Le 21 juillet 1944, l'Armée rouge franchit la frontière polonaise et atteint Treblinka quelques jours plus tard. Le camp d'extermination massif a été détruit sur ordre du chef SS Heinrich Himmler pour empêcher les Soviétiques d'avoir accès aux preuves des crimes de masse allemands. Mais Grossman, qui fut l'un des premiers soldats de l'Armée rouge à pénétrer dans le camp envahi par la végétation, commença immédiatement son travail documentaire.
Himmler se rend à TreblinkaS’appuyant sur des enquêtes médico-légales et des entretiens avec les quelques survivants et autres témoins oculaires, il a rédigé son rapport troublant sur la machine de mort : « L’enfer de Treblinka ». Le rapport de Grossman contenait de nombreuses références à Stalingrad. Treblinka, a-t-il souligné, avait fait la plupart de ses victimes à l'automne 1942, lorsque Hitler dominait l'Europe et se battait pour la possession de Stalingrad.

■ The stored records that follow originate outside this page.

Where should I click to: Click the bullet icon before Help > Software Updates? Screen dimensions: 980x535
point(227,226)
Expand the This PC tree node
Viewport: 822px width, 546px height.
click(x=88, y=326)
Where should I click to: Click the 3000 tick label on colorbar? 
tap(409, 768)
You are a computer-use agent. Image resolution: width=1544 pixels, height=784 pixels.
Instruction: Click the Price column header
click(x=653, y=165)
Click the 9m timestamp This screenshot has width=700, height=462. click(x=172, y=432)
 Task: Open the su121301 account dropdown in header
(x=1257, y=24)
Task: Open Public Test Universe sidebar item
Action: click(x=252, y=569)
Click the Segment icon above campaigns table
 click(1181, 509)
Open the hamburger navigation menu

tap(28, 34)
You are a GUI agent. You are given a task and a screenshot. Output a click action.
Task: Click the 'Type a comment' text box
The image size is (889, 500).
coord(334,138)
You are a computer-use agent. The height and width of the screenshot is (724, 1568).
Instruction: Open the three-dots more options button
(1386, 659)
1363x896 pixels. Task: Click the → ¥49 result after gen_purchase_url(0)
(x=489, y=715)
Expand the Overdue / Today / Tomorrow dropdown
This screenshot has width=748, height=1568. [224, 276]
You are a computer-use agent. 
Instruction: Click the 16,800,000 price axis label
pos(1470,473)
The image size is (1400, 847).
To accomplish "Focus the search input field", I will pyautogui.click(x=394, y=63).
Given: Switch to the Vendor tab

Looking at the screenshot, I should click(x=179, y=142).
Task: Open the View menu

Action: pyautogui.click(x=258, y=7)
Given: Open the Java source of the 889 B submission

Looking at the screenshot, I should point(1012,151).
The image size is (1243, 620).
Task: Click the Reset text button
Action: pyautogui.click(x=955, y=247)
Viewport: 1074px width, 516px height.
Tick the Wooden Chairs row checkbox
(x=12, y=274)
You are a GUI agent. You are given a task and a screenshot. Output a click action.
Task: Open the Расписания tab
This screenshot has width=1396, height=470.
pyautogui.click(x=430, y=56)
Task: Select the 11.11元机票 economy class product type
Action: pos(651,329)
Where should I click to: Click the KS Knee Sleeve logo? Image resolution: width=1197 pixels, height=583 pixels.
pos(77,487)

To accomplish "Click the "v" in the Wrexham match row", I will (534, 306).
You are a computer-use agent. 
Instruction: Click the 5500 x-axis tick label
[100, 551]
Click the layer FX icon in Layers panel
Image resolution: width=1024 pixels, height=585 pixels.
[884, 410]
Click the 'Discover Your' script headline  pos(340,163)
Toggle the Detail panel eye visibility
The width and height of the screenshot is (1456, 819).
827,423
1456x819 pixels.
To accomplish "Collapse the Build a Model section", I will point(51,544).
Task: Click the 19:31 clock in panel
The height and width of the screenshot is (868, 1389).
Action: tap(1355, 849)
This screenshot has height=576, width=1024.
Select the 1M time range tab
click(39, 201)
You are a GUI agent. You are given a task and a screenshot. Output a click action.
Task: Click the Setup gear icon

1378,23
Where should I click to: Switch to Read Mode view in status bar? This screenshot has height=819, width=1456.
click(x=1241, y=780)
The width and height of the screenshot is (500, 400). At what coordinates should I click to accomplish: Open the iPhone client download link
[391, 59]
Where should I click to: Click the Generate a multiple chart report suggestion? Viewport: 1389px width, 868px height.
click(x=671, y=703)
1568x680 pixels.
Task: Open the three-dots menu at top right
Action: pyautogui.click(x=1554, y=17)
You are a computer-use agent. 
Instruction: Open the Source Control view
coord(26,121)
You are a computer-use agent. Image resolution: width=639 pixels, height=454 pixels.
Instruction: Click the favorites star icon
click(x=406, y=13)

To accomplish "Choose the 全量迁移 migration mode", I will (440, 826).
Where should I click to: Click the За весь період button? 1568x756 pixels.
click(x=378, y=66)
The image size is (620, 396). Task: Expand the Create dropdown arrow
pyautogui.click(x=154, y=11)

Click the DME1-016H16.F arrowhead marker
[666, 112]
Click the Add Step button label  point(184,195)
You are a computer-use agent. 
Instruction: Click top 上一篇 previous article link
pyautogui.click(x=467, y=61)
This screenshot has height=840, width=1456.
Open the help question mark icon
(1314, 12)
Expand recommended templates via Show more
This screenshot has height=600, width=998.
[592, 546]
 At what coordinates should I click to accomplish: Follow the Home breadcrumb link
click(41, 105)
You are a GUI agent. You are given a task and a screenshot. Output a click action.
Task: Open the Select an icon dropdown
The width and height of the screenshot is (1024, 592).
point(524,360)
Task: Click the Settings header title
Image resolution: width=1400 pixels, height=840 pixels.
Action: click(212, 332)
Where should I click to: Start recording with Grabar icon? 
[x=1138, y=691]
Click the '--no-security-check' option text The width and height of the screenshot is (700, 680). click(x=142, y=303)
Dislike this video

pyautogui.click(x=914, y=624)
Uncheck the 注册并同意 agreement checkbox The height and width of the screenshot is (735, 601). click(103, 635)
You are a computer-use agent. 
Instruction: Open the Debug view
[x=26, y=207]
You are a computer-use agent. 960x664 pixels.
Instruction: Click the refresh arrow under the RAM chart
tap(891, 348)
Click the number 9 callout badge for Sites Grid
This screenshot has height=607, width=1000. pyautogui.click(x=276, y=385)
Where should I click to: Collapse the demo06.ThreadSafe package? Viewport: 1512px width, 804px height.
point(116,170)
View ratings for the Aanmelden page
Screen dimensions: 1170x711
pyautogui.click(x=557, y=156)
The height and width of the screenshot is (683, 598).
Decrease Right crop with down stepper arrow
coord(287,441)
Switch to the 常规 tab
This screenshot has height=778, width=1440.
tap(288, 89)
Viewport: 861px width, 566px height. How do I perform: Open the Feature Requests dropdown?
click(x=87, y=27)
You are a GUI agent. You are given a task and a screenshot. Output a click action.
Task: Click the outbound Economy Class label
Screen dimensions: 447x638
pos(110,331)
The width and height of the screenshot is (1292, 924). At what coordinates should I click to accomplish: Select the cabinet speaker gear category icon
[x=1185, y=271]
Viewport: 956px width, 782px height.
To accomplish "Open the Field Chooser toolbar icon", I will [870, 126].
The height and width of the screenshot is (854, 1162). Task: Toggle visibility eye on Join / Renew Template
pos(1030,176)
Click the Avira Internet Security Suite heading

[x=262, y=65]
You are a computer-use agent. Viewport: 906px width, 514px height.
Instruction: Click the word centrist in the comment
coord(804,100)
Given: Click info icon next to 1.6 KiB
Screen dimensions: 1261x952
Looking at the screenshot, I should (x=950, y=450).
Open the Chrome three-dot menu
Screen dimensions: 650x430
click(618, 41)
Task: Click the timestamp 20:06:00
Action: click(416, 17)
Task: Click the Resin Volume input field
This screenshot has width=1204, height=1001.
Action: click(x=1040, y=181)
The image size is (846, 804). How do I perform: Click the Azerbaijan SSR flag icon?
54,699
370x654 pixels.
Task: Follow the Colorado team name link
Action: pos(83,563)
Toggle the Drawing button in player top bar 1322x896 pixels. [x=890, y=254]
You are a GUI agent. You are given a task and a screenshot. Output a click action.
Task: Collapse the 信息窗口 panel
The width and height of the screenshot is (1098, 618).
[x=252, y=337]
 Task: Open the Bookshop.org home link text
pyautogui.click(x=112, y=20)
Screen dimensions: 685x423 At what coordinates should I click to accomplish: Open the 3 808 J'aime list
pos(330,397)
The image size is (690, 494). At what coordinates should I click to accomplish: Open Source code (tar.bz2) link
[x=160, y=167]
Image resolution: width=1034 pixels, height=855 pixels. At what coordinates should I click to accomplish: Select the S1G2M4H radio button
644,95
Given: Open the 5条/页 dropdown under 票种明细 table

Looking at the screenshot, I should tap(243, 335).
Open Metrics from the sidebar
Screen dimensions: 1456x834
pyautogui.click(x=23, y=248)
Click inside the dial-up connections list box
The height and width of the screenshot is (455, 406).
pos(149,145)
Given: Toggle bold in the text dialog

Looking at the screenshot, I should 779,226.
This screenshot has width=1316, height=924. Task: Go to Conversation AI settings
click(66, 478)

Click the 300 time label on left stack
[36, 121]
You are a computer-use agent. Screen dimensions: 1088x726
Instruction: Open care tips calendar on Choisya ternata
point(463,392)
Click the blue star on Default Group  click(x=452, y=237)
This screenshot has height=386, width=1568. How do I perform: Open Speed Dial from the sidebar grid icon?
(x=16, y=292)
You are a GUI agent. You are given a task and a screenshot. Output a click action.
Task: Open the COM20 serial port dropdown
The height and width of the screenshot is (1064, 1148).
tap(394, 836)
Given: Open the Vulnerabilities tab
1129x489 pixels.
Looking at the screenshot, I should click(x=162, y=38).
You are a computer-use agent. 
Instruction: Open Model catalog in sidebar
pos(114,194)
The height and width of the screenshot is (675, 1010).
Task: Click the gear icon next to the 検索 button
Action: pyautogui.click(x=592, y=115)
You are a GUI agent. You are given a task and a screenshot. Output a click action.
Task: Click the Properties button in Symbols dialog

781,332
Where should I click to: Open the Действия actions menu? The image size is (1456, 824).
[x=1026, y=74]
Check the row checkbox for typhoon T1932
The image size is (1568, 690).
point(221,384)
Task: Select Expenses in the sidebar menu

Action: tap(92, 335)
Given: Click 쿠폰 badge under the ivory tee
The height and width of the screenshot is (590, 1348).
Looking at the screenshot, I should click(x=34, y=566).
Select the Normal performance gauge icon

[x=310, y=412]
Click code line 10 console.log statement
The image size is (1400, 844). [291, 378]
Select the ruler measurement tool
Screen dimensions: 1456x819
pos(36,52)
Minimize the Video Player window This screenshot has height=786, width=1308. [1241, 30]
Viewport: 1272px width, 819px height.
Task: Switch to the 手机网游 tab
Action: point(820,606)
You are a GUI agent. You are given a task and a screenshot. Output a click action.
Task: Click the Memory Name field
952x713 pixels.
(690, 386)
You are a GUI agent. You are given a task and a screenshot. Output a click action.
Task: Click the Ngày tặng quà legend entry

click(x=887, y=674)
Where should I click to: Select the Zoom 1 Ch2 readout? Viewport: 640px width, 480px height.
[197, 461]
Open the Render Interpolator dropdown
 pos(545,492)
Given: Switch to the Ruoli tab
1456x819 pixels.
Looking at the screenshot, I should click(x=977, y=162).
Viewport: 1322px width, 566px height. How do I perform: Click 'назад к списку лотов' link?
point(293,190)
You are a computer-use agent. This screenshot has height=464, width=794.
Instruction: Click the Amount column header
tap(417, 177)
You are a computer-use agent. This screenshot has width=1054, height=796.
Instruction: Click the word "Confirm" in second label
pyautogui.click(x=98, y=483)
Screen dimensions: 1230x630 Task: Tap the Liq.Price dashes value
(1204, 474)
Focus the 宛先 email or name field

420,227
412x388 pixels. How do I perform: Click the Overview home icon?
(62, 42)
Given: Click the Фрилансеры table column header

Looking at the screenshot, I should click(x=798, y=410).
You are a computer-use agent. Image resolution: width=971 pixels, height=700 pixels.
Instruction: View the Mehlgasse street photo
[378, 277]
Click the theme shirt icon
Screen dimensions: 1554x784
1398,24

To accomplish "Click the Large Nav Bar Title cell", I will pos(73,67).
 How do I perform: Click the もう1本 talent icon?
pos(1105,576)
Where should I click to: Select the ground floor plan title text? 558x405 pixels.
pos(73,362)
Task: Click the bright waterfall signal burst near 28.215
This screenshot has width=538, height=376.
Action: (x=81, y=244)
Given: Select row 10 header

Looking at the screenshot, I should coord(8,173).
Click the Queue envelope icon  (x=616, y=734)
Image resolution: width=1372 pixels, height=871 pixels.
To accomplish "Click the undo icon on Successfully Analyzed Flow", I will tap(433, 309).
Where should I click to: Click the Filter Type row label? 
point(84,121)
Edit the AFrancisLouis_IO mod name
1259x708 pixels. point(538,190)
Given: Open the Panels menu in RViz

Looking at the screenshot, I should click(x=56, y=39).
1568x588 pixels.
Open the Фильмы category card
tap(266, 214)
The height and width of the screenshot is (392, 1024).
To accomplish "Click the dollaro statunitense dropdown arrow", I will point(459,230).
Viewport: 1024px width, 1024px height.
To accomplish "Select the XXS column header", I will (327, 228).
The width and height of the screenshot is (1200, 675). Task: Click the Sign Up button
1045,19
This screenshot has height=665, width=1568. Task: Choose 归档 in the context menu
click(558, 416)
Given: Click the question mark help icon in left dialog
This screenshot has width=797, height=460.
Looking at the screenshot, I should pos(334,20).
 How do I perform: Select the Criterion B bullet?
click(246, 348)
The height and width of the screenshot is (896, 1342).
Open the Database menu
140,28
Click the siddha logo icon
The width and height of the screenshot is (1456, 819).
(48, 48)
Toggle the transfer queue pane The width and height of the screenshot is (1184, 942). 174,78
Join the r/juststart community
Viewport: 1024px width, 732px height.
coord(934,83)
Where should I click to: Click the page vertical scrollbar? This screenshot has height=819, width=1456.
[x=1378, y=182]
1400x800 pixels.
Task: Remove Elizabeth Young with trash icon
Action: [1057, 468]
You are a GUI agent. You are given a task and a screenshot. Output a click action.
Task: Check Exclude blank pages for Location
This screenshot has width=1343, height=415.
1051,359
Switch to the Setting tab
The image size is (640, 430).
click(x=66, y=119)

« Le monde entier est silencieux », écrit Grossmann dans le rapport, opprimé et asservi par la bande brune de voleurs qui a pris le pouvoir. Londres est calme et New York aussi. Et seulement quelque part, à des milliers de kilomètres de là, sur une rive lointaine de la Volga, l'artillerie soviétique gronde. La référence à Londres et à New York contenait une critique claire des Alliés occidentaux, qui n'ont tenu leur promesse faite en juin 1942 de former un deuxième front en Europe que deux ans plus tard avec le débarquement en Normandie.
La victoire de Stalingrad, remportée en grande partie par l'Armée rouge seule, selon la conclusion de l'essai de Grossman, a marqué le point de départ de la libération de l'humanité du fascisme. Grossman apprit par un garde capturé que Himmler était venu à Treblinka en février 1943 et avait ordonné que toutes les victimes soient exhumées et brûlées. Grossman s'est demandé ce qui avait pu motiver le chef SS à faire cela et s'est donné la réponse : « Il n'y avait qu'une seule raison : la victoire de l'Armée rouge à Stalingrad. »
La bataille de Stalingrad a marqué un tournant dans l’histoire : elle a perturbé la machine à tuer nazie et l’a finalement stoppée. Mais Stalingrad occupe également une position particulière en tant que bataille multiethnique. Les Italiens, les Roumains, les Hongrois et les Croates étaient du côté de la Wehrmacht, tandis que les Russes, les Ukrainiens, les Biélorusses, les Tatars, les Kazakhs et les soldats de nombreux autres groupes ethniques combattaient côte à côte dans l'Armée rouge.
L'armée allemande et, après elle, de nombreux historiens allemands se sont plaints à plusieurs reprises des mauvais alliés de la Wehrmacht, dont le manque d'esprit combatif avait conduit à l'encerclement de la 6e armée. Lors des interrogatoires avec des officiers de l'Armée rouge, des prisonniers de guerre roumains, hongrois et autrichiens se sont plaints de l'arrogance raciale des Allemands.
Située non loin de la frontière avec l'Asie, la ville de Stalingrad, rebaptisée Volgograd en 1961, constitue un point de départ idéal pour une commémoration européenne globale de la Seconde Guerre mondiale. La question aujourd’hui est de savoir si et quand suffisamment d’Européens prendront conscience de cette importance.
Jochen Hellbeck est historien et enseigne l'histoire de l'Europe de l'Est à l'Université Rutgers, dans le New Jersey. Son livre « Une guerre pas comme les autres » vient d’être publié par S. Fischer Verlag. La guerre d'anéantissement allemande contre l'Union soviétique. Une « Révision » a été publiée.